Compute & Tessellation

Moving on from our look at gaming performance, we have our customary look at compute performance, bundled with a look at theoretical tessellation performance.

Our first compute benchmark comes from Civilization V, which uses DirectCompute to decompress textures on the fly. Civ V includes a sub-benchmark that exclusively tests the speed of their texture decompression algorithm by repeatedly decompressing the textures required for one of the game’s leader scenes.

Civilization V’s compute benchmark cares little for memory bandwidth or the architectural differences between Barts and Juniper; SPs and clockspeed are what matter here. As a result the 6790 narrowly averts a tie with the 5770 of all things, and the performance relative to NVIDIA’s cards isn’t any better.

Our second GPU compute benchmark is SmallLuxGPU, the GPU ray tracing branch of the open source LuxRender renderer. While it’s still in beta, SmallLuxGPU recently hit a milestone by implementing a complete ray tracing engine in OpenCL, allowing them to fully offload the process to the GPU. It’s this ray tracing engine we’re testing.

SmallLuxGPU ends up being one of the best showings for the 6790, as while it’s obviously compute bound, it definitely benefits from the architectural differences between Barts and Juniper. The 6790’s performance relative to the 6850 almost identically matches the theoretical performance difference, and in spite of the 5770 having a slight theoretical advantage of its own, the 6790 easily beats the 5770 by 16%. This opens up a small window for the 6790 as a lower-priced GPGPU product, but it’s a very small window – the program would need to excel on AMD cards and on Barts over Juniper. Otherwise we see SLG where the 6790 does well versus the 5770, but very poorly compared to NVIDIA’s cards.
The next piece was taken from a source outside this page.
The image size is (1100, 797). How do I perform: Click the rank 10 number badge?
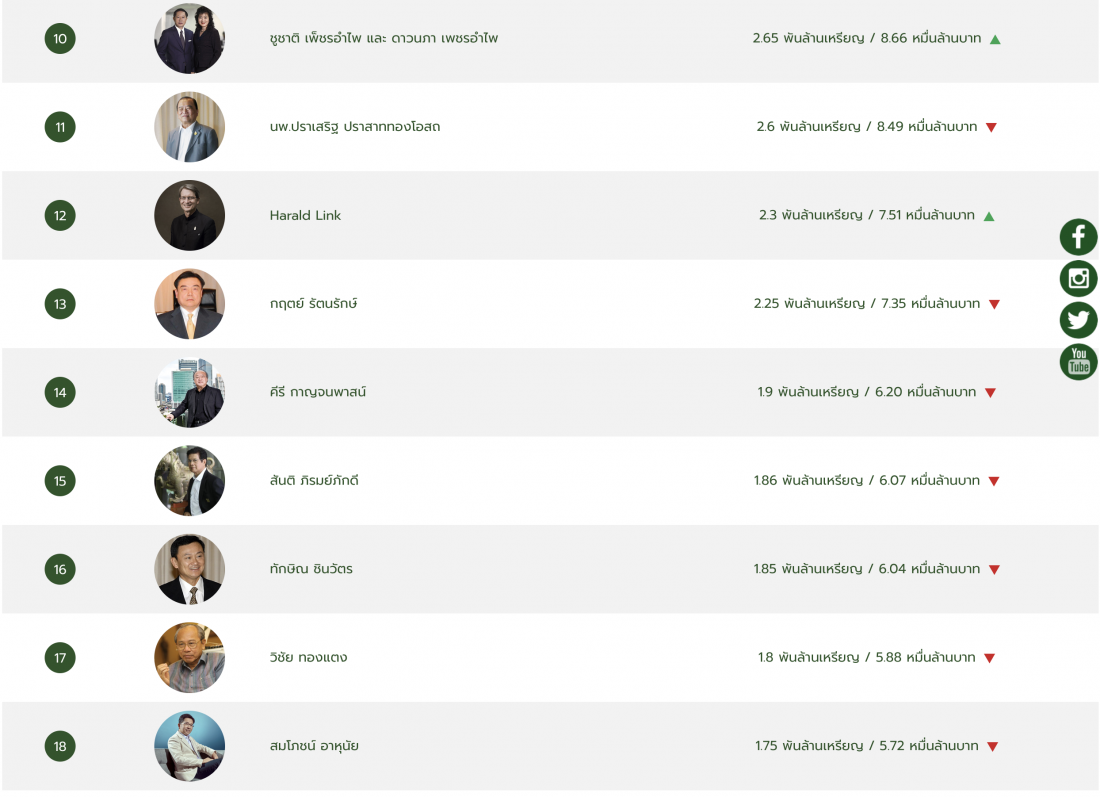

At the other end of the spectrum from GPU computing performance is GPU tessellation performance, used exclusively for graphical purposes. Barts’ tessellation improvements should give it an edge over the 5770, but it still has to contend with the 6800 series.

At this point in time none of our games closely match our tessellation results, which shouldn’t be a surprise given the low usage of tessellation. Although Barts isn’t a tessellation monster it could do quite well in the future if tessellation takes off in a manner similar to how these benchmarks use it, but that’s a very big if.

Wolfenstein Power, Temperature, & Noise
Comments Locked

69 Comments

View All Comments

  • Amoro - Tuesday, April 5, 2011 - link

    I'm pretty sure that only Cayman is VLIW4.
  • Ryan Smith - Tuesday, April 5, 2011 - link

    Correct. NI is a very broad family; it doesn't definite a single architecture. Cayman is VLIW4, Barts, Turks, and Caicos are VLIW5 and are basically optimized versions of Evergreen (5000 series) hardware.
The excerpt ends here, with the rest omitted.